Why Prima Latina Instead of a Different Level?
We already own First and Second Form Latin from Memoria, which I felt would be appropriate for my two current high schoolers and Elijah. As it turns out, Elijah is feeling a little too challenged by First Form right now. I would have bumped him down to Latina Christiana, which is between Prima Latina and First Form, but I don’t have that one. Therefore, I’m having him watch the Prima Videos just to cut his teeth on Latin a bit. I think it’s the intimidation factor rather than a lack of ability. He’ll do great in First Form once he gets rolling. (He read this last sentence and decided he’s going back to First Form. Insert laugh-so-I-don’t-cry face here.)

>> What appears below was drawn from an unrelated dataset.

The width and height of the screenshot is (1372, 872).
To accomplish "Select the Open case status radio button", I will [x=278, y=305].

We wanted to stick within the Memoria structure because
- it is a great company that we have grown to trust,
- they don’t dumb anything down,
- they have a solid Christian worldview,
- it’s easier to stick within the same program once we get accustomed to it,
- we love their other programs, including Latin, and
- a pastor I met on the road has used it with great success teaching his children and community children.
What was our experience?
I intended to use Prima Latina with my fourth and first graders. I like when my students can work through something video-based together. My fourth grader is doing well and is enjoying it, although she does find it challenging. My first grader is absolutely not ready. She is still learning to read in English. The lessons and exercises in the student workbook require her to read and write. My personal opinion is that she will benefit far more from the program when she can focus on the Latin itself instead of struggling to read the directions and form proper letters. After the lightbulb has gone on and she can concentrate more on what she is reading and writing as opposed to how to read and write, I will order a second student book and get her started.

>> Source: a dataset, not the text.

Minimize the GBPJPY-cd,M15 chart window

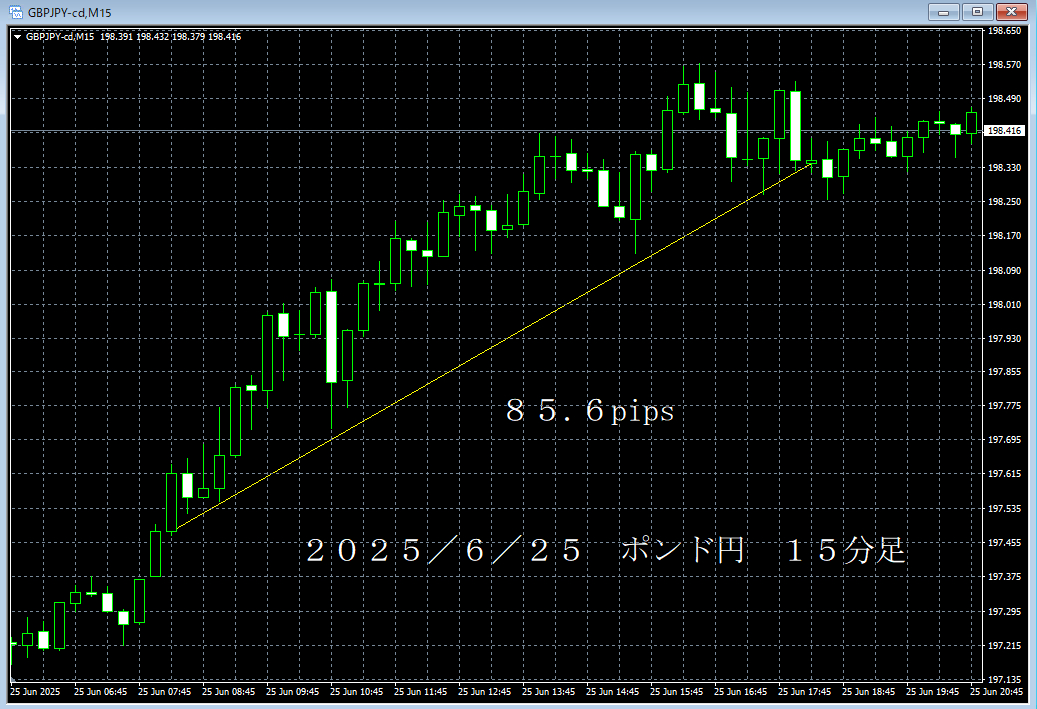(x=943, y=12)
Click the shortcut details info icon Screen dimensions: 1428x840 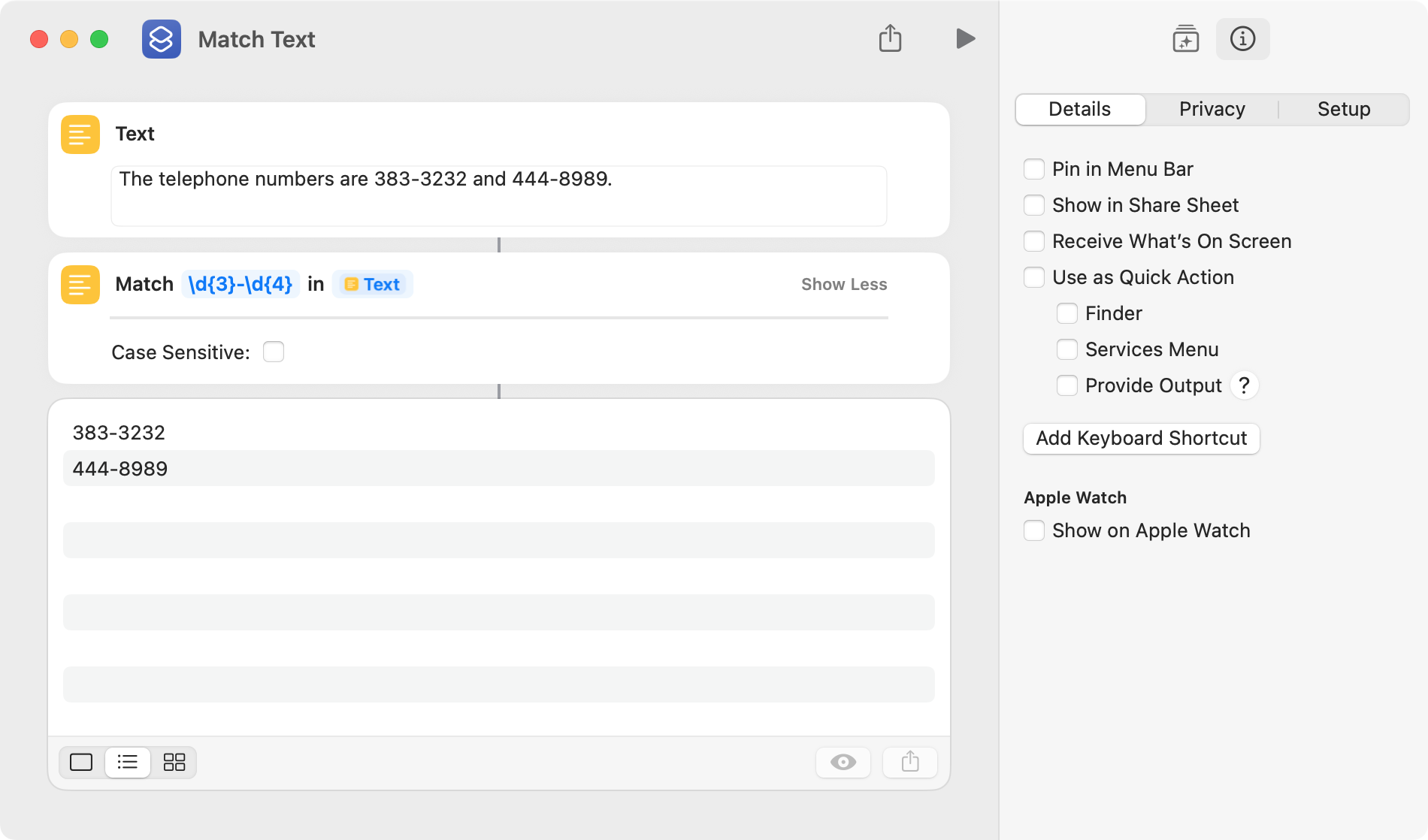pos(1242,39)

That said, my first grader is listening to the videos with her sister and me and is learning orally and visually. She joins in the chants and is learning the vocabulary and the prayers. I’m willing to bet that when she goes through Prima Latina a second time, she will whizz through, since she will already have learned orally and will only need to translate that to writing and visual translation. Five will get you ten, people. (Sorry. We’re singing in Vegas this week. A little gambler talk is sneaking in here. (I don’t actually gamble. But this nursing mama can take down a buffet like nobody’s business.)
They both really enjoy the class. The instructor is engaging and friendly. The pace seems challenging beginning at the second week, but is actually quite doable. We do have to rewatch lessons for mastery. The resources that are included in the complete set make reinforcement very feasible. After all, when you pick flashcards up off the floor twenty times a day, you start to really memorize the words! (Anybody else out there have a three-year-old? ‘Nuf said.)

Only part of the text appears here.